Lynch’s primary medium for her work has been lens-based photography since she received her MFA in 1999. She began with a point-and-shoot camera when she was ten, and then in high school was given a 35 millimeter camera which she used until her late 20s. It was at this time when she was in graduate school when she began experimenting with other formats, specifically medium — six by seven centimeters — and large — four by five inches. Since 2006, she has used a large-format — eight by ten inch — view camera.

Lynch began studying observational drawing and painting in 2015 at the New York Studio School of Drawing, Painting & Sculpture, where she is currently in a program.

“It has taught me how to see deeply and translate what I see — light, shadow, space, form, and shape — onto a two dimensional surface” Lynch said. “It’s a compelling challenge. Lately, I’ve been making drawings from photographs I made of my grandmother.”

In 2019, she began working with alternative processes — cameraless photographic techniques including photograms, lumen prints, and additionally cyanotypes in 2020. The cyanotypes are physical recordings of natural elements — an osprey wing, sea plants, and Lynch’s body — that affirm the fundamental value of all life in its various manifestations. Cyantopes are the focus of Lynch’s newest body of work. Lynch said right now she is most interested in an unmediated approach to image making, which means working directly with materials, paper, and light and, like in drawing and painting, creating the image herself.

Glide, a cyanotype of a feather, featured in “Endless Forms Most Beautiful” on display in London in June.

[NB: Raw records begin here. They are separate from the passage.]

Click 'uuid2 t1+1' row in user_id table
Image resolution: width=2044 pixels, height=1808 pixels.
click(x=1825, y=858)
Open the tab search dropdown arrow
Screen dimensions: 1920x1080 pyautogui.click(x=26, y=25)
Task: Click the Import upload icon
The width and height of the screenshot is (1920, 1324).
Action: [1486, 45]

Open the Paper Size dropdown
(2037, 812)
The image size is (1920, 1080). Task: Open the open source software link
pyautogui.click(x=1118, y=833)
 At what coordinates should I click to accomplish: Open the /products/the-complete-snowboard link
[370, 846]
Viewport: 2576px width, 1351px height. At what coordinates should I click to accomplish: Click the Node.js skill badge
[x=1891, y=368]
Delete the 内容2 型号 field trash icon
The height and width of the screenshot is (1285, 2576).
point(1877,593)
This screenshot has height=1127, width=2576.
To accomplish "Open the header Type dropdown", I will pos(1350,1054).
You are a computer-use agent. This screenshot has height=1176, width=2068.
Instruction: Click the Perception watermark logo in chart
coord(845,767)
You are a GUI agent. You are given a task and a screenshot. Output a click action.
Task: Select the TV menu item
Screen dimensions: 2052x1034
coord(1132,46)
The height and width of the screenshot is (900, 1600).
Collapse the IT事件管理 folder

Lynch was first introduced to the Flowers Gallery in London where her newest work is set to be exhibited, in 2018.

“I was introduced to the managing director of Flowers Gallery, Matthew Flowers, in 2018 by a dear friend’s father who is a long-time client and friend of the gallery,” Lynch said. “But I knew the gallery for years before as they had a space in New York as well and a very interesting exhibition program. Flowers Gallery was founded by Matthew’s mother, Angela Flowers in 1970 in London. They have two spaces in London, one on Kingsland Road, where my exhibition will be, and another on Cork Street where I had an exhibition of “Another Way of Looking at Love” in 2019, and one in Hong Kong.”

“Endless Forms Most Beautiful” will be exhibited at the Flowers Gallery, and at the same time be the focus of a short documentary that will show Lynch working on the project in Amagansett, NY along with other work in Upstate NY and interviews in her Manhattan studio. The documentary short is made by Mia Allen and produced by PlantPop. It will be between ten to 15 minutes long and include interviews and footage of Lynch photographing and cyanotyping between 2021 and 2023 in her studio, Upstate NY, and Amagansett.

For Lynch, having her work exhibited in this way is exciting.

“It is a great honor to be invited to show my work at Flowers Gallery and very exciting to share it publicly,” Lynch said. “I am thrilled and grateful for the opportunity. It offers the chance to engage in critical discussions about the work and to learn about what it communicates to others. It also allows me a different perspective on the work — seeing it in its finished form, framed and installed in another space will reveal something new to me.”

Metamorphosis I, one of the pieces of Lynch’s work “Endless Forms Most Beautiful”.

Following the opening of the show in the gallery and the premier of the documentary, Lynch plans on taking time to rest and potentially travel.

“During the summer, I will either return to the New York Studio School for intensive summer ‘marathons,’ or I will do a residency and make more cyanotypes,” Lynch said. “In the late fall I hope to return to Amagansett, which is where I made “Endless Forms Most Beautiful” in 2022, to make more work. I would like to publish a book of my cyanotypes in the near future, too.”